Inhibitory effect of human serum albumin on Cu-induced Aβ40 aggregation and toxicity

It has been suggested that the aggregation and cytotoxicity of amyloid-β (Aβ) peptide with transition-metal ions in neuronal cells is involved in the development and progression of Alzheimer's disease (AD). As the most abundant protein in blood plasma and in cerebrospinal fluid, human serum albumin (HSA) can bind Aβ in vivo and subsequently inhibit Aβ fibril growth. However, the roles of albumin in Cu-induced Aβ aggregation and toxicity, and its potential biological relevance to AD therapy, were not stressed enough. Here, we showed that HSA was capable of binding Cu (I) with much higher affinity than Aβ, competitively inhibiting the interaction of Aβ and Cu ions.
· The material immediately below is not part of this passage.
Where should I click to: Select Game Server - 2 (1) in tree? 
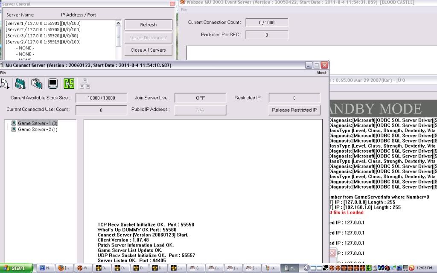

In the presence of biological reducing agent ascorbate, HSA inhibited Cu (II)/Cu (I)-mediated Aβ40 aggregation, reactive oxygen species production, and neurotoxicity. However, in the absence of Cu (II)/Cu (I), HSA could not effectively inhibit Aβ40 aggregation and neurotoxicity at 24 h (or less) incubation time, but decreased Aβ40 aggregation at much longer incubation (120 h). Our data suggested that through competitively decreasing Cu–Aβ interaction, HSA could effectively inhibit Cu (II)/Cu (I)-induced Aβ40 aggregation and neurotoxicity, and play important roles in regulating redox balance as well as metal homeostasis in AD prevention and therapy.